Records for this exercise:
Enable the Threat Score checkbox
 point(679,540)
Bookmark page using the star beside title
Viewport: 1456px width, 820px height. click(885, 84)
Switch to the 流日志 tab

---

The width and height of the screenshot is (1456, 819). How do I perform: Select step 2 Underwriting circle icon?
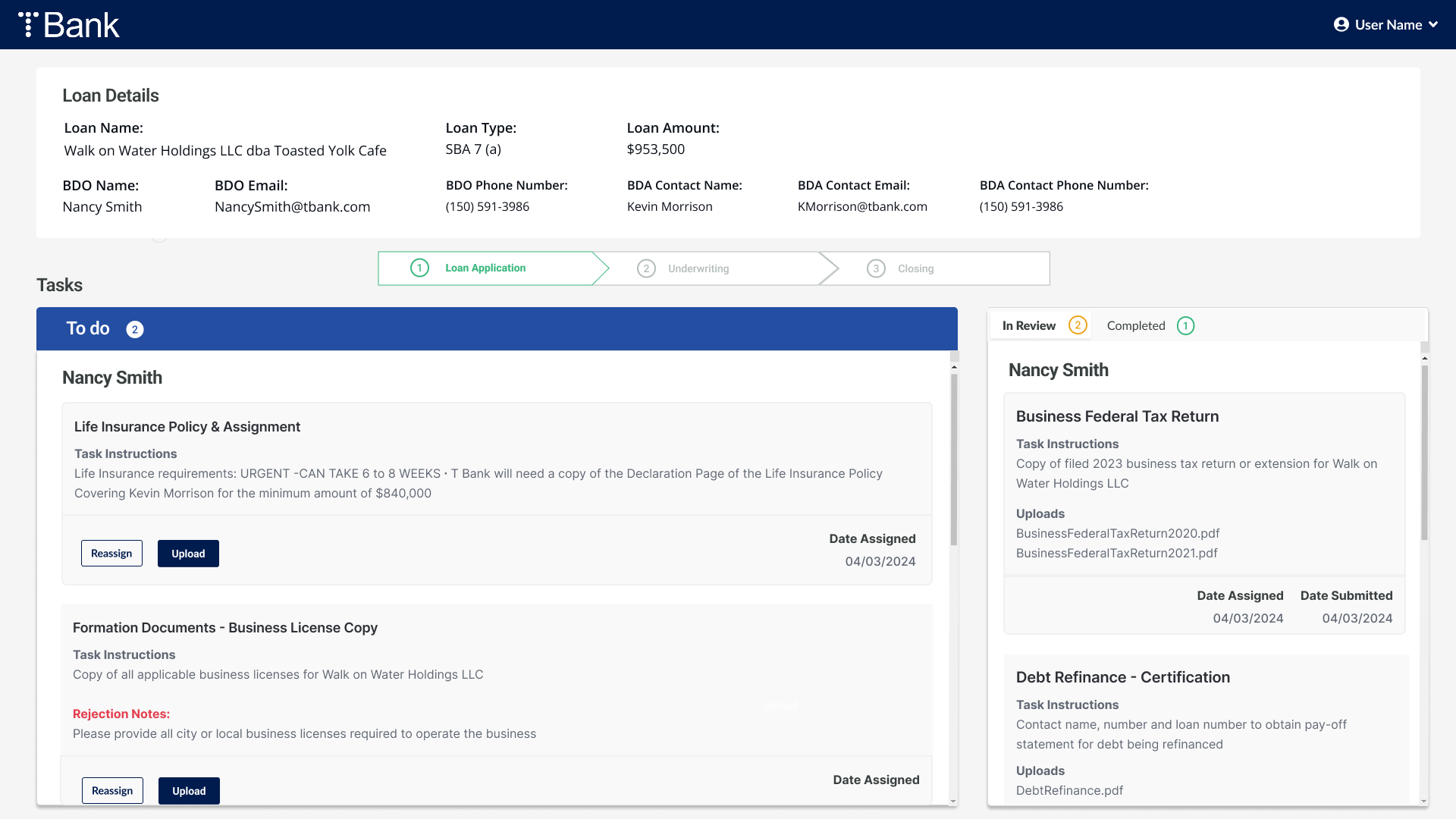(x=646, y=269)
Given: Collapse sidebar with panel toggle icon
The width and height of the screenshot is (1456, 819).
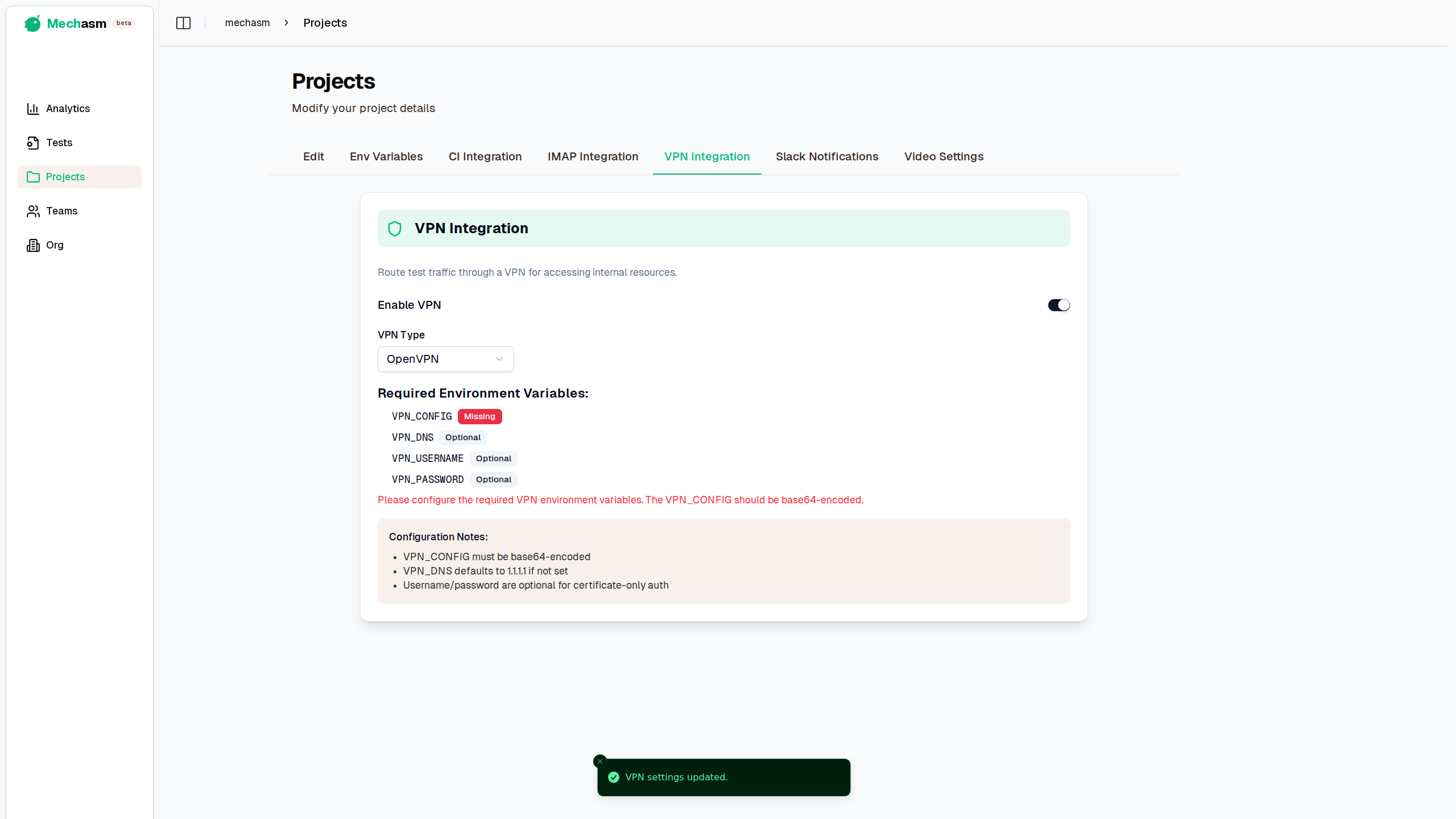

Exercise goal: Using the records above, copy word for word the line with "Enable the Threat Score checkbox", the line with "Switch to the 流日志 tab", and every line between them.

Response below:
Enable the Threat Score checkbox
 point(679,540)
Bookmark page using the star beside title
Viewport: 1456px width, 820px height. click(885, 84)
Switch to the 流日志 tab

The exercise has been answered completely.